Thank you and good morning. I’d like to thank you for taking the time to listen in today and for your continued interest in Western Refining. Again, my name is Jeff Beyersdorfer. I’m the company’s treasurer and director of investor relations.
Joining me for today’s call are Jeff Stevens, our President and CEO; Gary Dalke, our CFO; Mark Smith, our President - Refining and Marketing; and other members of our senior management team.
We will be referencing our earnings call slides throughout the call this morning. The slide presentation, in addition to our earnings release, can be found in the Investor Relations section of our website at wnr.com.
Before we proceed, I would like to make the following Safe Harbor statement. Today’s presentation will contain forward-looking statements and I refer you to the forward-looking statement section of our earnings release and recent filings with the SEC.

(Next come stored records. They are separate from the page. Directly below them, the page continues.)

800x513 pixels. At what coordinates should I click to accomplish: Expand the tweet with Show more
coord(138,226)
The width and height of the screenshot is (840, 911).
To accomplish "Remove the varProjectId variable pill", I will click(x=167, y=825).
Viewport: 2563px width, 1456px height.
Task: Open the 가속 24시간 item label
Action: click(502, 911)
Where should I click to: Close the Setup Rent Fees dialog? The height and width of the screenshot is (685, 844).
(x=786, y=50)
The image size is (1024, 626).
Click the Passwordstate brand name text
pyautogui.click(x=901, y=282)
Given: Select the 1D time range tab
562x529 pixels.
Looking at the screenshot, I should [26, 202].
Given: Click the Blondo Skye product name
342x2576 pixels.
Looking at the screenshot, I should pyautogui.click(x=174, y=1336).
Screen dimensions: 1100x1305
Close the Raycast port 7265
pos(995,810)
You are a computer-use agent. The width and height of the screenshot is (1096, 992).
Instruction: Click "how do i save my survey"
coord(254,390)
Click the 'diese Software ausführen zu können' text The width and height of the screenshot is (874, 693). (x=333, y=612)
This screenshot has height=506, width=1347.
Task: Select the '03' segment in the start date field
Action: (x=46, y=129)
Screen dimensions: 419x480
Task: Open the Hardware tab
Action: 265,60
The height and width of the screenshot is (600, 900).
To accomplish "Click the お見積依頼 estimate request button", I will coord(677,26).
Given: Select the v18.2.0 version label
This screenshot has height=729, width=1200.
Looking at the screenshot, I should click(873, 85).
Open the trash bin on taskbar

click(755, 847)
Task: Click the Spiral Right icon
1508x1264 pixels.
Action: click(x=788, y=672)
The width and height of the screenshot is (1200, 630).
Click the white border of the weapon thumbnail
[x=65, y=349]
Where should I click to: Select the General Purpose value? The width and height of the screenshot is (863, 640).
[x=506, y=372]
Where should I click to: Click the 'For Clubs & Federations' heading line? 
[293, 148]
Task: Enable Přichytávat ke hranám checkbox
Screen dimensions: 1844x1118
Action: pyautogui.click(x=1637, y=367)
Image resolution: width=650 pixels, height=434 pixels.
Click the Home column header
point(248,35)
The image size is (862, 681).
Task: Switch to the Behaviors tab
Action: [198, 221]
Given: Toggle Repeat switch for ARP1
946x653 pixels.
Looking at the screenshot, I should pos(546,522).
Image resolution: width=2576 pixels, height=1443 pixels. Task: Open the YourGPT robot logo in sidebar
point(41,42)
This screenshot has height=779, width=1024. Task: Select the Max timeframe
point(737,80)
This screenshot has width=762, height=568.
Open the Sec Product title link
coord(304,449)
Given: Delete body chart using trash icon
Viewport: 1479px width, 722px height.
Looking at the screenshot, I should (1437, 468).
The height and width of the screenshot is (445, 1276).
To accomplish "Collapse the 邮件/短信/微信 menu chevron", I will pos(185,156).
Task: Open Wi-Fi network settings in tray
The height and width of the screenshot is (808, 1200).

We assume no obligation to update or revise any forward-looking statements to reflect new or changed events or circumstances. In addition to reporting financial results in accordance with generally accepted accounting principles or GAAP, we report certain non-GAAP financial results.
Investors are encouraged to review the reconciliation of these non-GAAP financial measures to the comparable GAAP results, which can be found in the press release, which is posted on the IR section of our website.
I’ll now turn the call over to Jeff.
Thanks, Jeff. Welcome to everyone on the call. Today we will discuss our fourth quarter and full year performance. After my opening remarks, Gary will review our earnings in more detail and provide operating guidance for Q1 2012, and then we will open up the call for questions.
The fourth quarter wraps up an extraordinary year for Western. The actions we took during the year allowed us to capitalize on positive market dynamics for our business. As a result, we generated significant free cash flow during the year and reduced our net debt from $1 billion at the beginning of the year to a little more than $400 million by year’s end.
As stated in our press release on page three of the slide presentation, we reported a net income, excluding special items, of $48.6 million, or $0.48 per diluted share, for the quarter ended December 31
, 2011. For the full year, we reported net income, excluding special items, of $318.2 million, or $3.03 per diluted share. The two primary special items for the quarter and the year are a loss on a disposition of assets and non-cash unrealized gains from crack spread hedging activity.
Adjusted EBITDA in Q4 2011 was $42.9 million, which included a $298.2 million in unrealized hedge gains for the year 2011. Adjusted EBITDA was a company record of $965.9 million and included $182.1 million in unrealized hedging gains.
These strong results for the quarter and for the full year were primarily results of improved refinery margins driven by the Brent-TI spread. The Gulf Coast 3:2:1 benchmark crack spread averaged $20 per barrel in the fourth quarter and more than $24 per barrel for the full year. These are up more than $11 and $15 per barrel, respectively, compared to Q4 2010 and for the full year 2010. As shown on page four of our slides, our Southwest refineries demonstrated similar margin improvement.
At the beginning of 2011, we established goals to continue to improve the balance sheet to reinvest in our business. The market conditions during 2011 allowed us to achieve these goals and also opportunistically undertake other initiatives.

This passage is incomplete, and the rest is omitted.